Dr.F そこはやっぱり、母親としての目線も出てくるわけですね。とても重要なことだと思います。

 僕がリングドクターやチームドクターをやっていた頃は、K-1MAXやPRIDE、リングスなどが盛り上がっている時期だったんです。

リングスでのメディカルチェック

その頃も「将来的には……」って話題になってたんですけど、あれから20年近く経って、むしろ逆行してる部分もあるかも。

 格闘技自体、顔を殴ったり骨を折ったり、脳をゆらしたりと、暴力性を含むものなんですが、それを、ルールを決めてお互いリスペクトを持ってやるという美しさがあるんですけど、一方で過激さも売りになるのも事実だから……。

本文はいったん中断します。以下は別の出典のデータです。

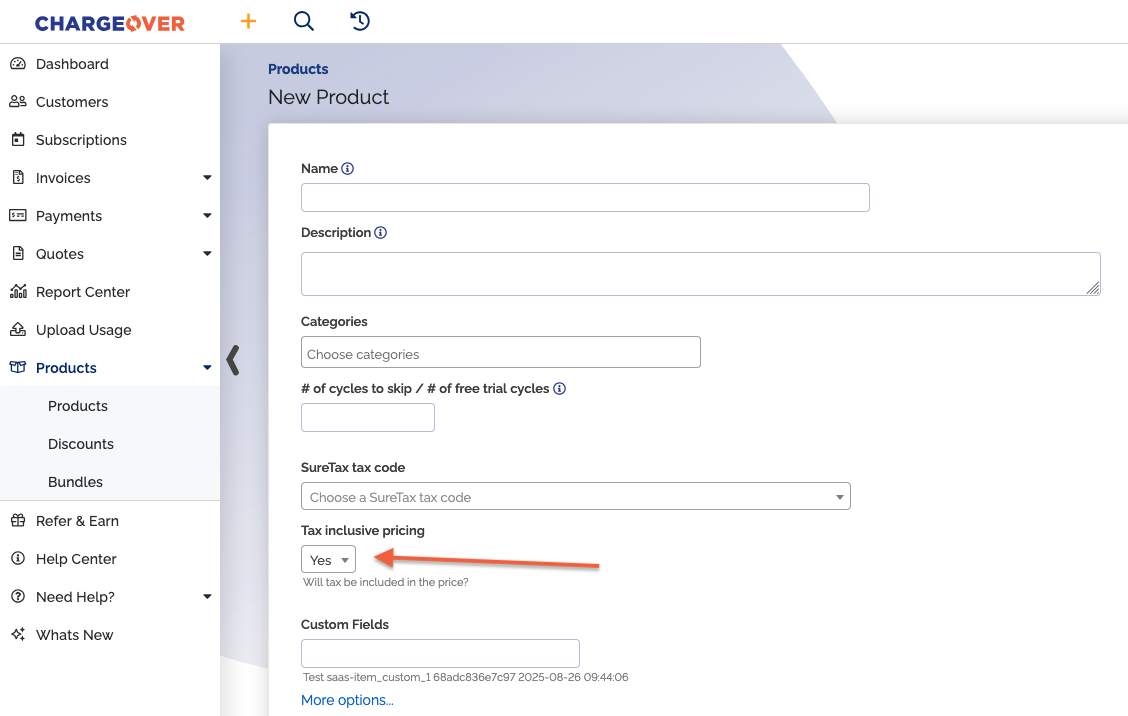Open recent history clock icon

(x=360, y=21)
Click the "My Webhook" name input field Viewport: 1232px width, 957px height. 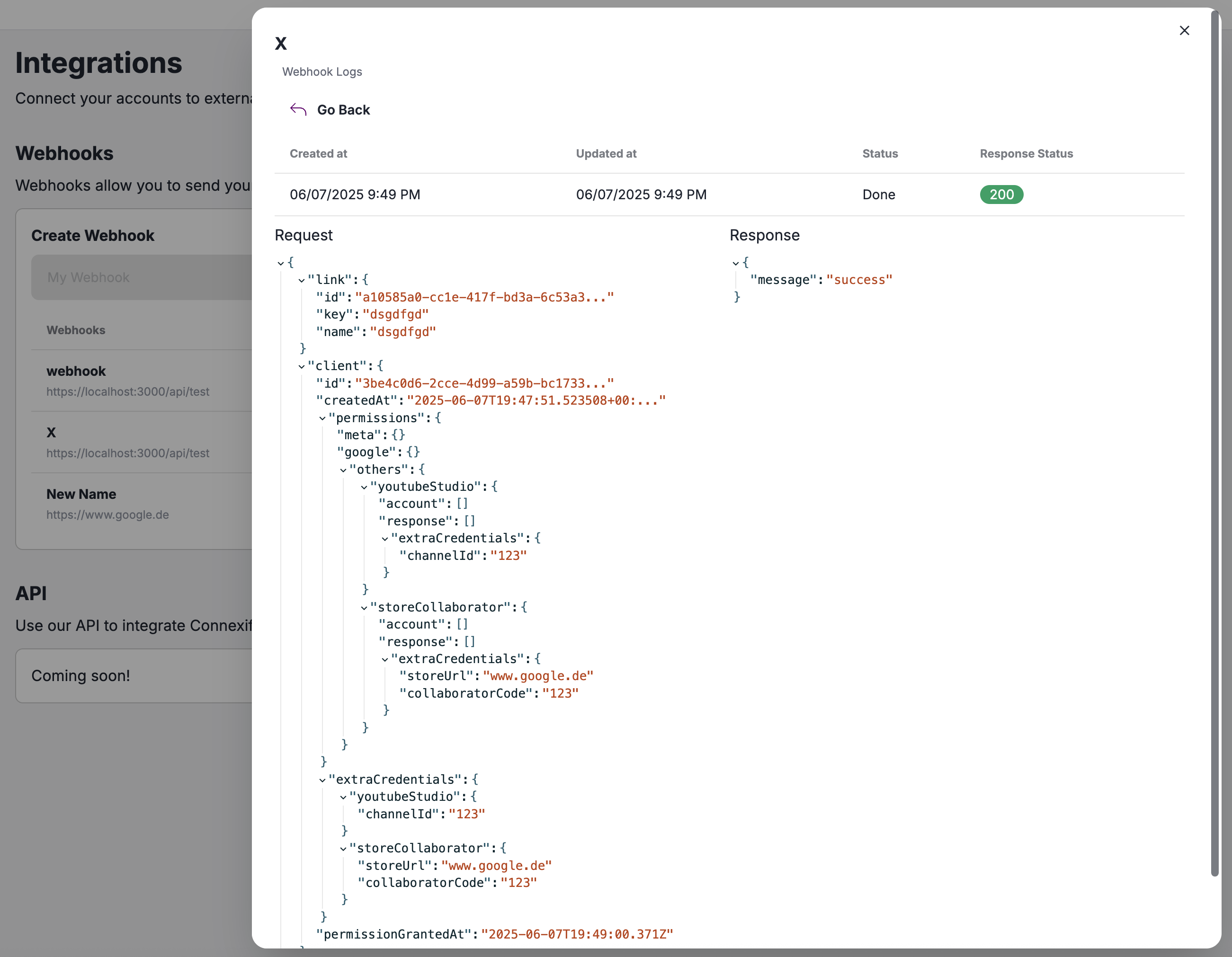141,277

あきぴ 行きすぎてるな、と思うところもありますよね。煽り方も、相手の容姿や家族まで否定したりして、「美しい世界じゃないな」と思ってしまうところはありますよね、正直。


Dr.F リング外での態度は意識していくと、もっと全体がいい空気になっていくのかも知れないですね。


あきぴ 平本蓮選手なんかもインタビューではちょっとやんちゃな感じですけど、バックステージでお会いするとすごくニコニコしていて、そういうのがいいですよね。

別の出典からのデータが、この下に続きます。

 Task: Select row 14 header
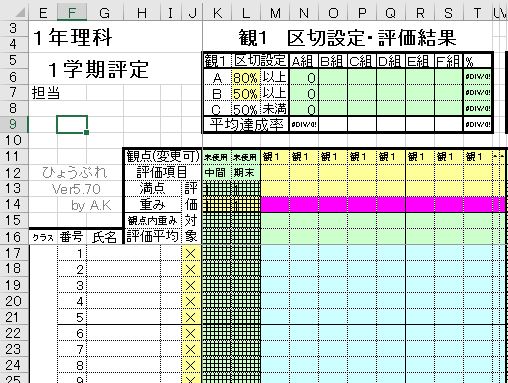(x=14, y=204)
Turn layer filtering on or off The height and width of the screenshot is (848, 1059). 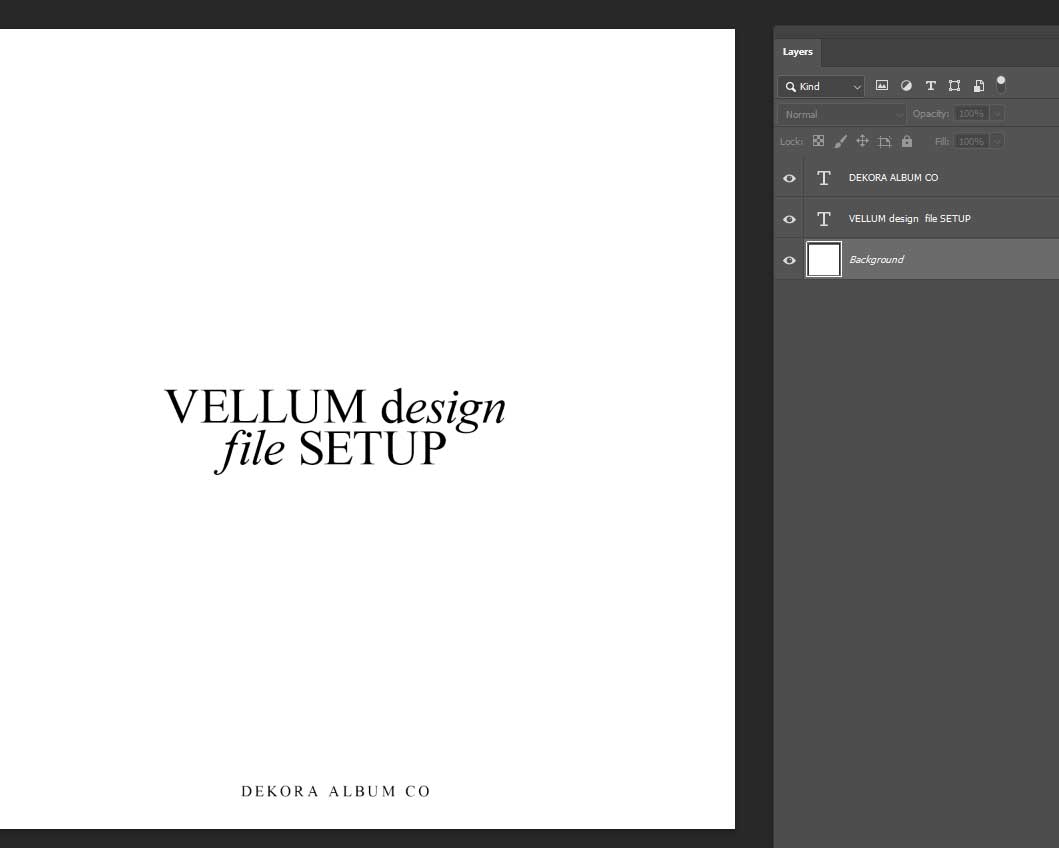pos(1001,84)
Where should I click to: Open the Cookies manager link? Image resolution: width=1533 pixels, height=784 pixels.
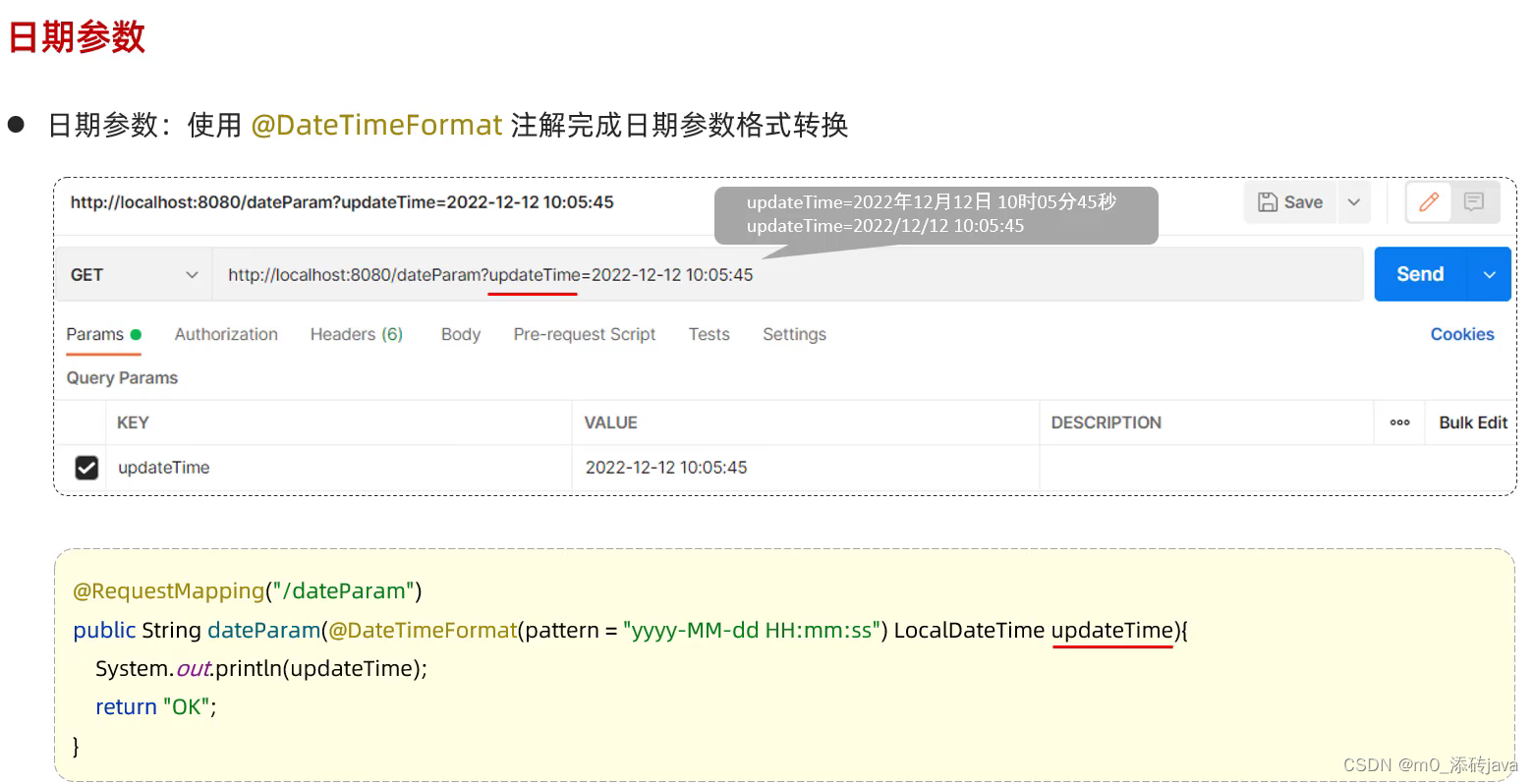1462,334
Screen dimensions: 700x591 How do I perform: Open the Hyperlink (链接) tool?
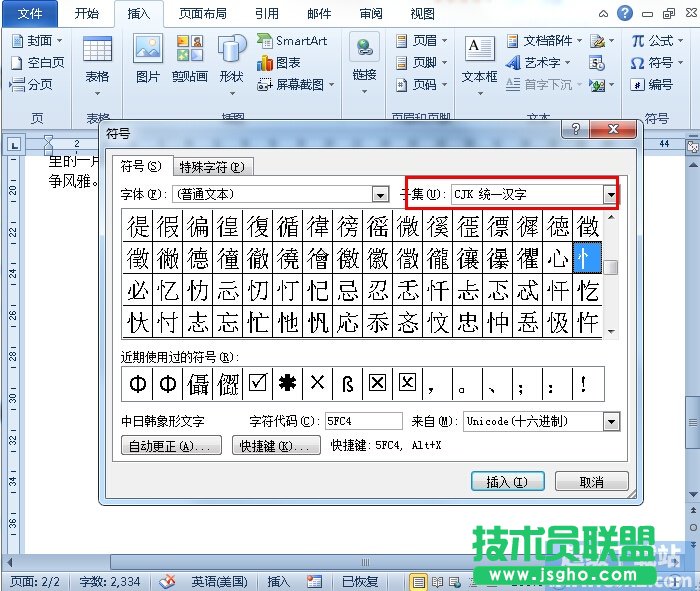pos(364,58)
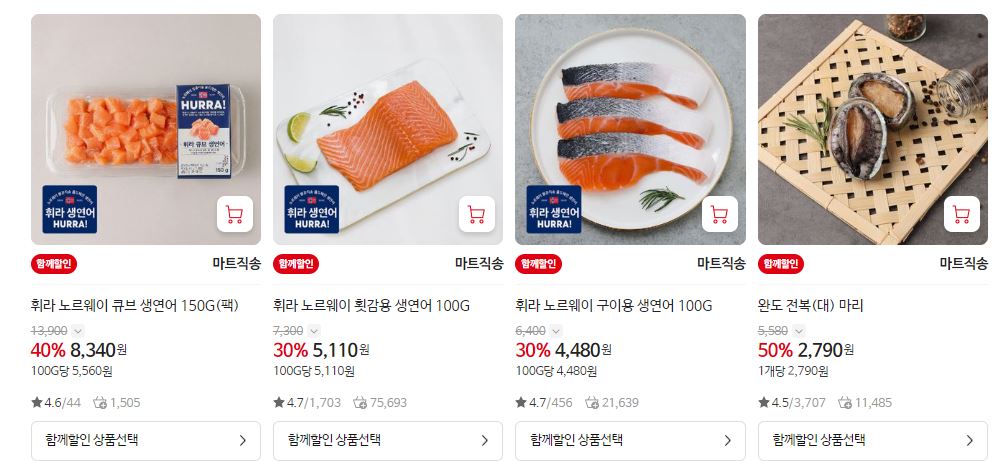Screen dimensions: 1004x461
Task: Click purchase count icon next to 1,505
Action: [100, 403]
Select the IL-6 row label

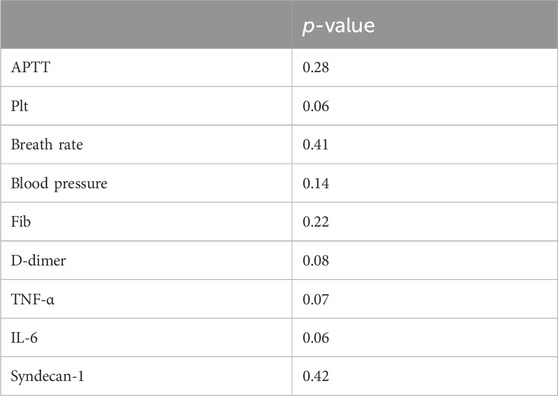pyautogui.click(x=24, y=338)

Dr.F そうなんですね!直接お会いしたことはないですけど、人間的に惹かれる魅力がありますよね。格闘技愛も伝わってきます。

──先ほどから出ているように、あきぴさんはラウンドガールとして活躍しながら母親としてお子さんたちを育て、同時に格闘技もやられていて、とてもお忙しそうですよね。限られた時間をどうやりくりしているのかというのが気になるんですが。

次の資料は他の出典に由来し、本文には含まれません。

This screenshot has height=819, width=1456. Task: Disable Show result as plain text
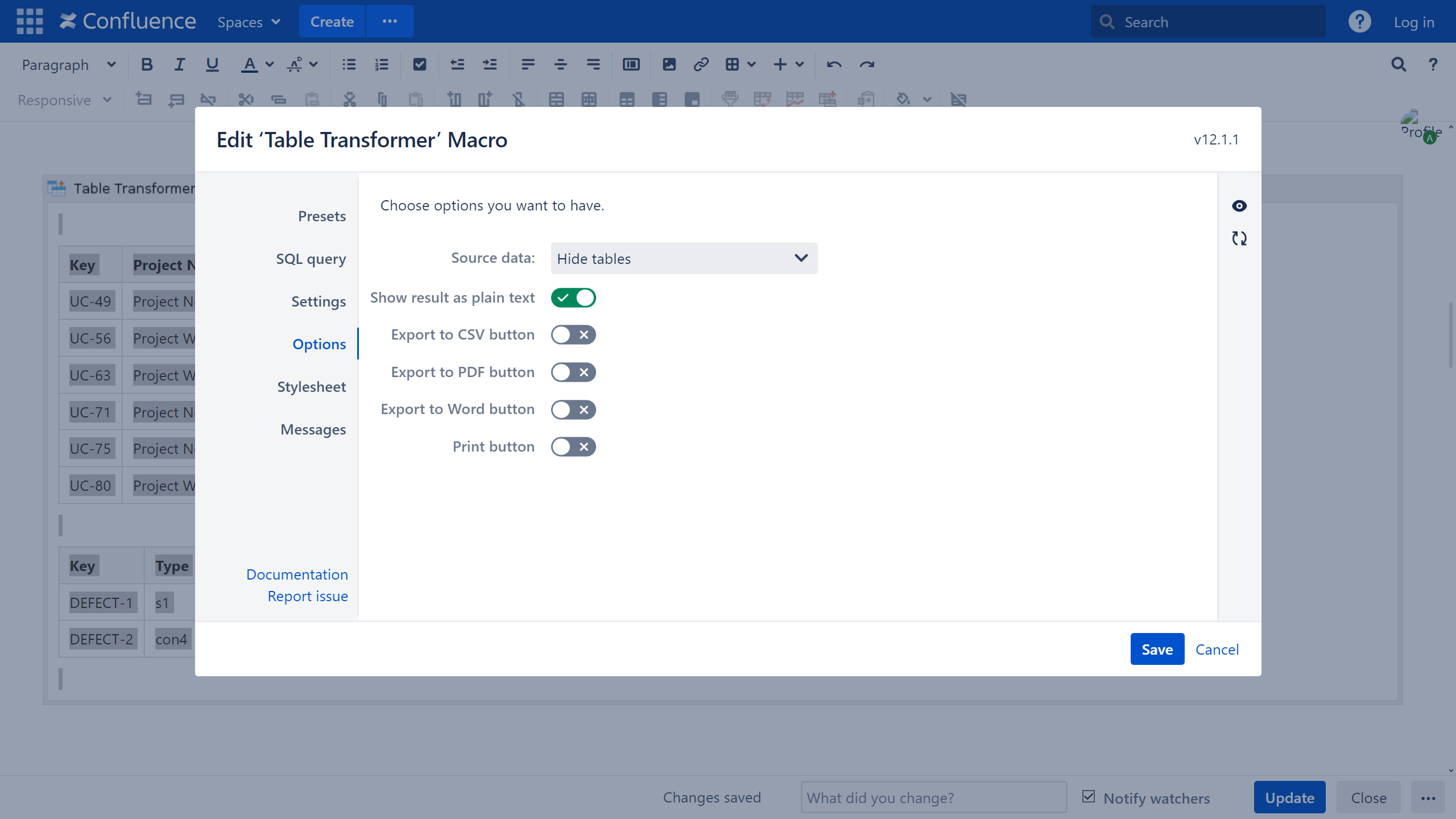[x=573, y=297]
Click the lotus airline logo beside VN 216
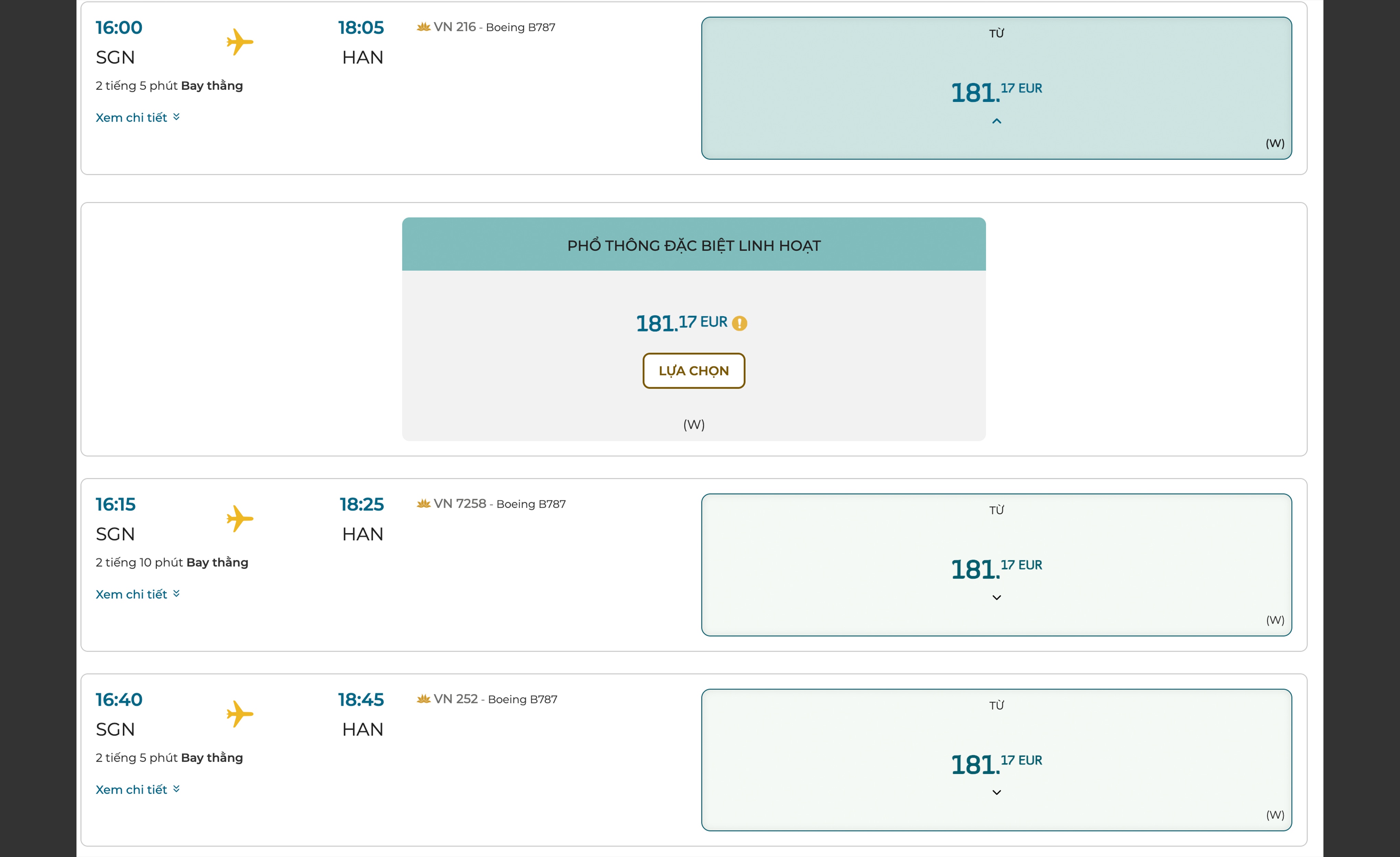Image resolution: width=1400 pixels, height=857 pixels. pyautogui.click(x=423, y=27)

あきぴ そうですね、睡眠時間はいつも2~3時間です。健康的にも精神的にもよくないのは分かってるんですけど、そうじゃないと単純に時間が足りないんですよね(笑)。

 子供たちが幼稚園や小学校に行っている間にジムで格闘技を練習して、お迎えに行って宿題を見たりして、晩ご飯を作って食べさせて、寝かしつけてから自分のライブ配信をして、それからSNSをチェックして家事をして、夜中になったのでちょっと寝ます。で、朝起きて……という繰り返しですね。


Dr.F うわぁ、すごいなぁ!

あきぴ Dr.Fもお医者さんやりながらの選手ですから、時間が無かったでしょう?

Dr.F ドクターの仕事をして、その後当直に入ったら夜中に救急車がバンバン来るので対応をして、空いた時間にはリハビリ室のカギを借りて練習して、朝になったら手術室に行って……。道場に行けるときは終電まで練習して。

 一緒に練習してる大学生の選手が

「二重作さん、今日泊まりに行っていいすか?」
「今日って、お前毎日泊まりに来るじゃん」って(笑)。

「全日本大会のビデオ研究しましょう!」とか言い出して、夜中3時まで技術研究をするという。で、また6時になったら起きて病院に行く準備を始める・・・。

あきぴ えー、すごい!

Dr.F 相当に狂った時間を過ごしてたんですけど、それをあきぴさんは今、現役でやってるわけですね(笑)。

あきぴ 狂ってますね(笑)。

Dr.F 僕はもう同じことはできないですけど、やはり「20代で狂った時間を過ごせた」というのは、今考えるとすごく貴重ですよね。

研修医時代の聴診器。名前の代わりに『極真』と入れていた。


あきぴ そうですよね。ウチは一番下の子が3歳で、その子が成人するまでは生き抜かないといけないので、健康にも気を使わないといけないのは分かってるんです。今やってることって育児にもつながってると思っているんですね。

自分の時間を持つことによって、育児もちょっと余裕を持ってできたりとか、頑張ってる姿を子供たちに見せるのもいいことなのかなとも思いますし。


Dr.F ああ、すばらしい!背中での教育ですね。

あきぴ 今でも、母親が外に出てるといろんな意見が来るんですけど(笑)、これが私の生き方なので。

Dr.F いいなぁ、私の生き方。

たとえ向かい風の中でも、説明のつかない衝動を実現できる人というのは自由を感じさせます。だからいろいろ意見する人も、内心はうらやましい部分があるんだと思います。
 
あきぴ ハハハハハ! そうなんですかね。